Exercise description:
Establish how many lines in the records below include the word "header"; respond with that number only.

Given entries:

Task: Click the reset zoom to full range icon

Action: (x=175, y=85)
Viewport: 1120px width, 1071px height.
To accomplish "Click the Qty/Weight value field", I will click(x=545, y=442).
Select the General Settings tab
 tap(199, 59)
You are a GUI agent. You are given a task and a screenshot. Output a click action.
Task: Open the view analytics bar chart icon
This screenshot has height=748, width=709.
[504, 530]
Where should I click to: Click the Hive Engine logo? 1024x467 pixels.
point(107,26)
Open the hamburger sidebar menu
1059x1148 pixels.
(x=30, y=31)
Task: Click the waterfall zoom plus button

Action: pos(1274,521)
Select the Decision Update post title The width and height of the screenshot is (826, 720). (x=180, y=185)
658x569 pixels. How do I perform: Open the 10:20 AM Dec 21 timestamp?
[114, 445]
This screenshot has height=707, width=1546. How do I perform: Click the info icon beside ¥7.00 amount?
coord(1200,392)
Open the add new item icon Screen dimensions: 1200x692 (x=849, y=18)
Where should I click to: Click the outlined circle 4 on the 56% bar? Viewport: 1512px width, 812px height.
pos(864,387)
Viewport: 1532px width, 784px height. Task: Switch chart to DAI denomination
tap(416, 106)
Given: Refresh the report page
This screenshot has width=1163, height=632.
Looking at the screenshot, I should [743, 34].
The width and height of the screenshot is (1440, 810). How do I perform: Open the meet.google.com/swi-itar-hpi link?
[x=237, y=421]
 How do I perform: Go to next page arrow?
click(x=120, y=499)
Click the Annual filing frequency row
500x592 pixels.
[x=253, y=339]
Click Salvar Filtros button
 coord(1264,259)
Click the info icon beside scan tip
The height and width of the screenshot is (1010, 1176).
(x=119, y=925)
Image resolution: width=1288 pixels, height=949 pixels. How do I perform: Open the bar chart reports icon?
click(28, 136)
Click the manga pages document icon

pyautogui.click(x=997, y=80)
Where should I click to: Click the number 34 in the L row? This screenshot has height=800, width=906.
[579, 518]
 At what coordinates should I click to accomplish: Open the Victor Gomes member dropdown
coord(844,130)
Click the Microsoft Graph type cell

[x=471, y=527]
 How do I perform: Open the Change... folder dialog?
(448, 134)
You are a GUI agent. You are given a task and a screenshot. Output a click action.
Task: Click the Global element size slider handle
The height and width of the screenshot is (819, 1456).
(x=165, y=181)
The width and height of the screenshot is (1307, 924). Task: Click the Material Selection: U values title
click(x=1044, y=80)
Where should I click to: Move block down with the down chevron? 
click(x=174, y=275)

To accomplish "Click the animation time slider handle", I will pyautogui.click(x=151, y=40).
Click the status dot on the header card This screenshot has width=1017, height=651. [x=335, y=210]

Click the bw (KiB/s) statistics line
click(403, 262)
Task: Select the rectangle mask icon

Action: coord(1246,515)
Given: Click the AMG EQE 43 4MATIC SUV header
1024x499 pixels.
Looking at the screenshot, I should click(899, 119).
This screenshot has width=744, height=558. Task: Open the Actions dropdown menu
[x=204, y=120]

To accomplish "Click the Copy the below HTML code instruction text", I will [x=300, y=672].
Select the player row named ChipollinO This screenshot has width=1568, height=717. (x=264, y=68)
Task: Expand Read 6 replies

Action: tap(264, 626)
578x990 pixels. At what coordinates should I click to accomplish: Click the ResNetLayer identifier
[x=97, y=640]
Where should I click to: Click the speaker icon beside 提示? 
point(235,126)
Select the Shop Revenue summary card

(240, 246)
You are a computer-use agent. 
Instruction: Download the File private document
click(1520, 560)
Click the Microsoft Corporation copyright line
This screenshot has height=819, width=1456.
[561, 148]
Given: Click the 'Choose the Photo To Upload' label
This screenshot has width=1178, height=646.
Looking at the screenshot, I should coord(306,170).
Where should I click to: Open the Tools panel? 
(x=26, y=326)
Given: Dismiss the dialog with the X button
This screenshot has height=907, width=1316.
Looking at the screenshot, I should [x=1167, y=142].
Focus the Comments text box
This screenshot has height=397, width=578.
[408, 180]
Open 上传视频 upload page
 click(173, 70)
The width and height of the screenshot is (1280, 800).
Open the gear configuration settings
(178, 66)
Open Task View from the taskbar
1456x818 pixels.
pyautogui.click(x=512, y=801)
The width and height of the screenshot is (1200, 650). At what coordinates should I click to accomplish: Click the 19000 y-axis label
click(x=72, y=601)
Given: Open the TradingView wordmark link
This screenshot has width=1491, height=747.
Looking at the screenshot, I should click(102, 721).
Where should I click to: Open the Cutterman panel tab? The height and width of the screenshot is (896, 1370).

Task output:
2